Chuck Klosterman’s epic essays on popular culture often expose the bitter wind that blasts beneath the beats we bop along to, the blockbusters that burrow into our brains and the books that serve as our bibles: It’s enjoyable but ephemeral, essentially a pleasant way to pass time until we push off from this earthly realm and to distract us from that inevitability. Whether happy or sad, the works that endure remind us of those inescapable circumstances. It’s a sometimes grim but earnest and human perspective, which has kept Klosterman fresh for so long.

The film adaptation of Klosterman’s first novel, Downtown Owl (available Tuesday on VOD), aims for the same thing. Case in point: Its soundtrack features numerous original recordings or covers of songs by Elvis Costello, patron saint troubadour of life’s troubles. Some are period-accurate to the film’s 1983-84 setting and others are anachronistic, like a mawkishly slowed cover of “(What’s So Funny ’Bout) Peace, Love and Understanding?” by Sharon Van Etten, who was a toddler in the years during which Downtown Owl is set. 

The film’s Costello-inspired thesis is ostensibly the opening of “Beyond Belief,” a 1982 song showcased here in its original format: “History repeats the old conceits / The glib replies, the same defeats.” You see it in wanderers seeking respite in the small North Dakota hamlet of Owl like Julia Rabia (Lily Rabe), a teacher taking a break from a bad marriage to set up shop there.

You see it in the locals who can’t leave, too, like Horace Jones (Ed Harris), a staple at the diner who uses dishing about town history as a distraction from his wife’s medical woes; Vance Druid (Henry Golding), a one-time quarterback whose legendary fear in the face of a ferocious defense essentially ruined his life; and Mitch Hrlicka (August Blanco Rosenstein), nicknamed “Vanna White” for his need to buy an extra vowel for his name and besotted by a girl who is nice to him but also the latest victim of a predatory football coach (Finn Wittrock).

It’s a down town, Owl, one character says. And while the title purposefully omits the space in which that sentiment breathes, so does the adaptation — written for the screen by Hamish Linklater, who co-directed with Rabe (his real-life partner).

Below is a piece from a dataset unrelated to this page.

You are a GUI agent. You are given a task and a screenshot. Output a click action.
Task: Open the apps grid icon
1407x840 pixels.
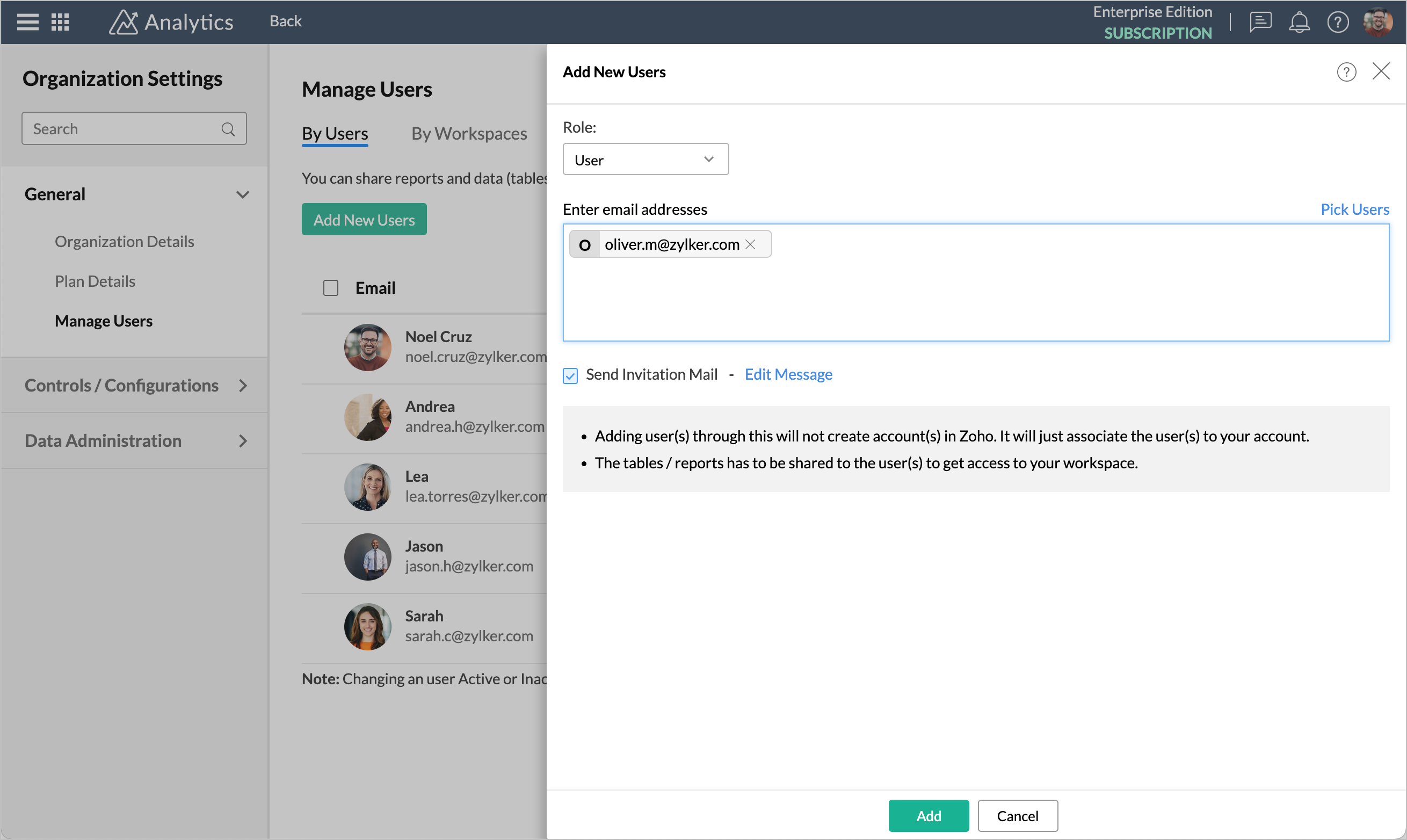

Running under 90 minutes before credits, Linklater attempts to cram in as many of his favorite dialogue passages as possible, in addition to an insane amount of characters (about which there is at least a funny meta-joke).

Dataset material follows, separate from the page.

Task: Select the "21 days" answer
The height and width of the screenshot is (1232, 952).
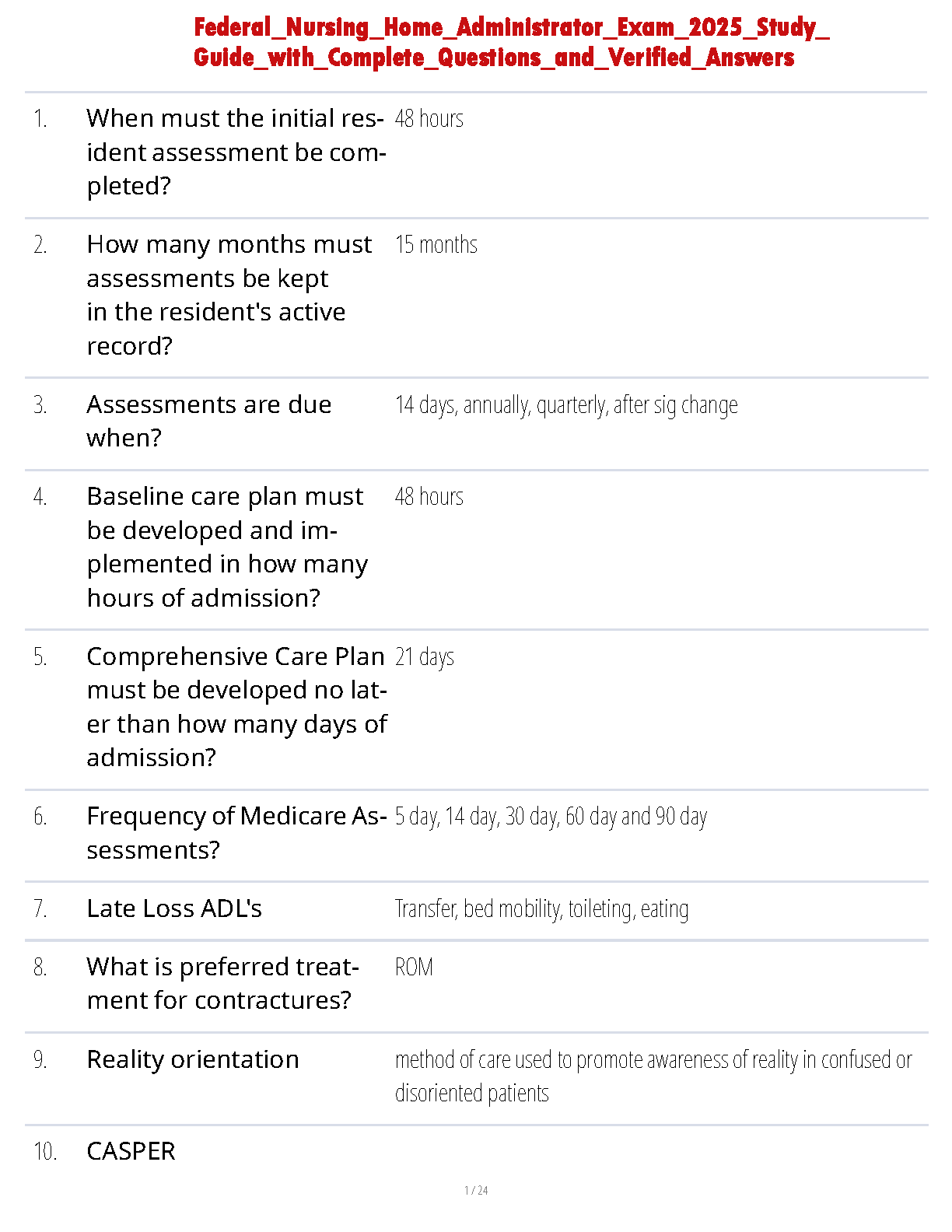Action: click(424, 657)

Ostensibly following the consequences of Julia’s unexpected fondness for a quartet of students, Downtown Owl plays like a harried, hurried version of The Holdovers crossed with the skittering neuroses and teeth-chattering temperatures of the Coen Brothers’ Great Plains excursions. The brothers’ longtime musical collaborator T. Bone Burnett serves as executive producer and composer, and his score’s odd alternation between folksy trio and swelling strings certainly doesn’t help to ground the film. Neither does a grating performance from Jack Dylan Grazer (Shazam!) as an obnoxious student, Wittrock embodying what is essentially a live-action version of South Park’s PC Principal, or an overreliance on barrel distortion effects that pinch the sides of widescreen winter compositions to emphasize the fishbowl we’re staring at.

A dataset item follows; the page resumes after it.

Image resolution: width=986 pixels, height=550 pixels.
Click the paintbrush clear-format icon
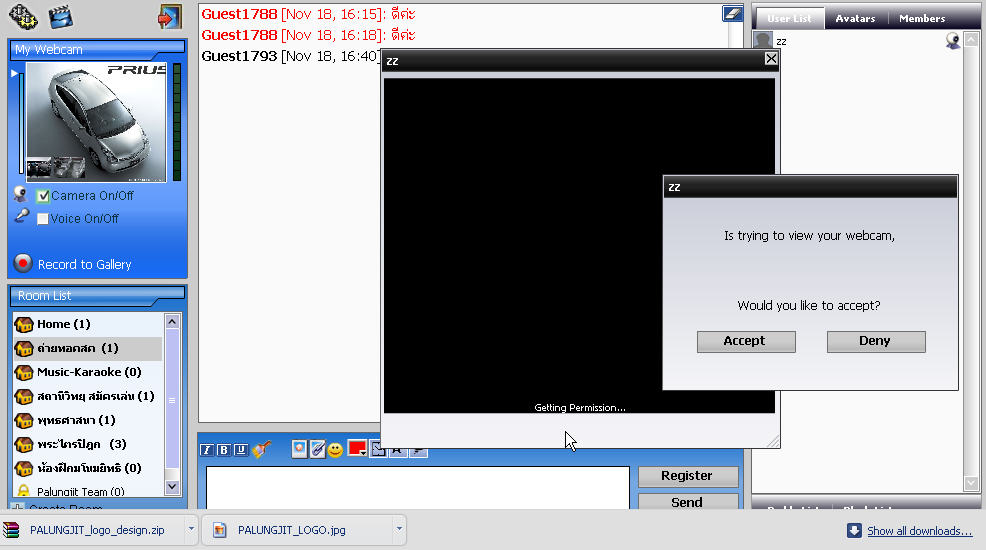coord(262,450)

Rabe offers fleeting flashes of the compelling complexities her mother, Jill Clayburgh, brought to similar movies during her heyday in the 1970s. But when it comes to immersive, inward glances, Downtown Owl has been whittled to the nubs — with self-conscious style, too much screaming and a conclusion larded with direct addresses to the camera, dueling voiceovers and a final moment that tries to condense Klosterman’s general aesthetic but feels laughably cruel. At least the joke about Foreigner, Boston and Journey is vintage Klosterman. Too much of the rest of Downtown Owl will have you wanting to escape this place along with most of the locals.